“Bulik..!”

Saya biasa memanggilnya Bulik Jibah. Beliau adalah bulik saya (Ibu Cilik). Mungkin bagi kalian itu hanya sebutan dari keponakan kepada buliknya. Tapi bagi saya sebutan itu memang pantas saya sandingkan untuk beliau. Beliau adalah sandaran hidup saya, harapan saya untuk bisa terus hidup, pelipur lara. Saya dahulu adalah seorang anak yang banyak menghabiskan waktunya di rumah. Tentunya keluarga adalah teman satu-satunya yang saya miliki. Saya korbankan kebahagiaan masa kecil saya, mengharap ada kebahagiaan lain yang menanti sebagai ganti. Tempat favorit saya kala itu adalah rumah nenek saya. Di sana saya bisa bertemu dengan bude, pade, bulik dan um saya. Sebagai seorang bocah yang semenjak kecil memingit diri dalam rumah, tentunya saya tidak mengetahui sama sekali bagaimana orang lain menjalani kehidupan mereka. Saya hanya bisa merekam apa yang keluarga besar nenek saya lakukan. Waktu itu saya adalah cucu terbesar di keluarga itu. Layaknya anak kecil lain yang tidak terlepas dari berbuat salah, saya pun terkadang atau justru mungkin sering melakukan salah, terbukti saya masih ingat betul saya lebih sering menangis daripada tertawa kala itu.
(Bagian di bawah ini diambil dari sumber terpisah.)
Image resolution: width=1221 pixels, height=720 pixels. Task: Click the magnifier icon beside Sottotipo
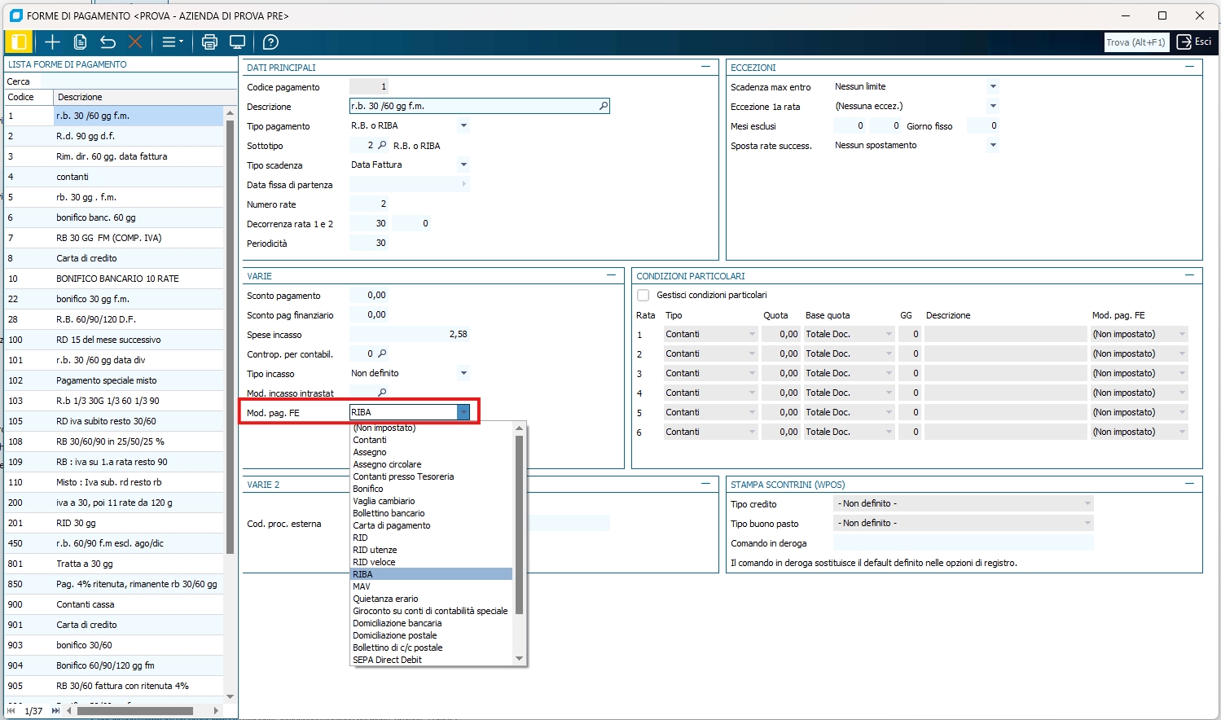click(x=382, y=145)
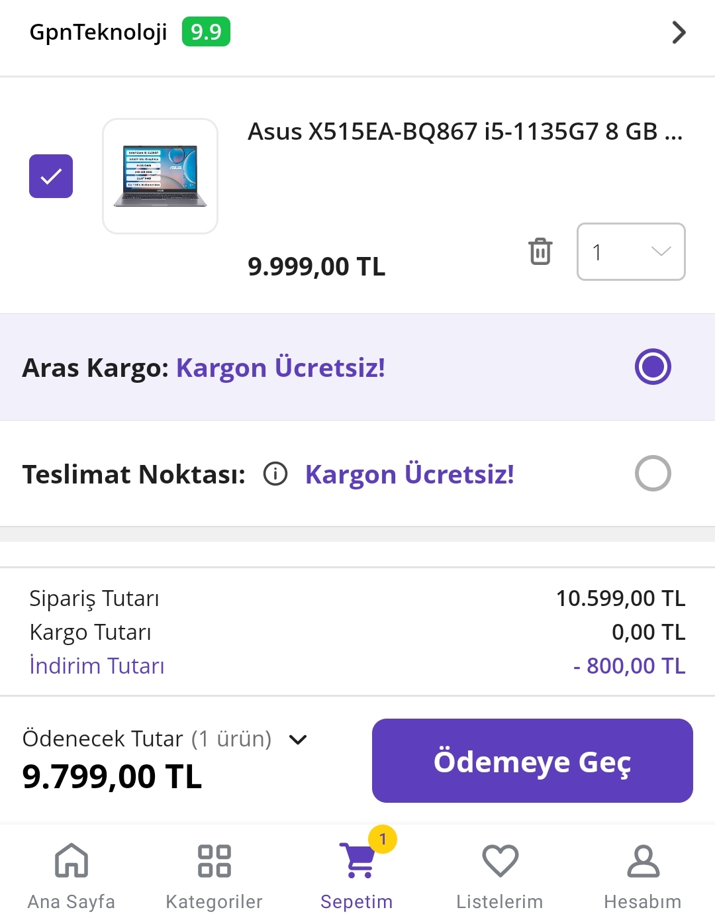
Task: View the Asus laptop product thumbnail
Action: pyautogui.click(x=160, y=176)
Sebagai anak kecil yang tidak mempunyai kakak, maka tempat pelarian jika saya sedang bersedih seharusnya pada seseorang yang lebih tua (dewasa) yang sanggup meneduhkan hati saya yang sedang gundah gulana. Ini sekaligus menjadi sebuah pesan untuk semua orang tua yang sedang membesarkan anaknya, bahwa ketika anak bersedih yang ia harapkan hanyalah kasih sayang agar kesalahan yang ia perbuat tidak terulang kembali, namun kebanyakan orang tua salah cara untuk menyampaikannya, mereka lebih suka meneriaki anaknya karena kesal dengan tangisannya.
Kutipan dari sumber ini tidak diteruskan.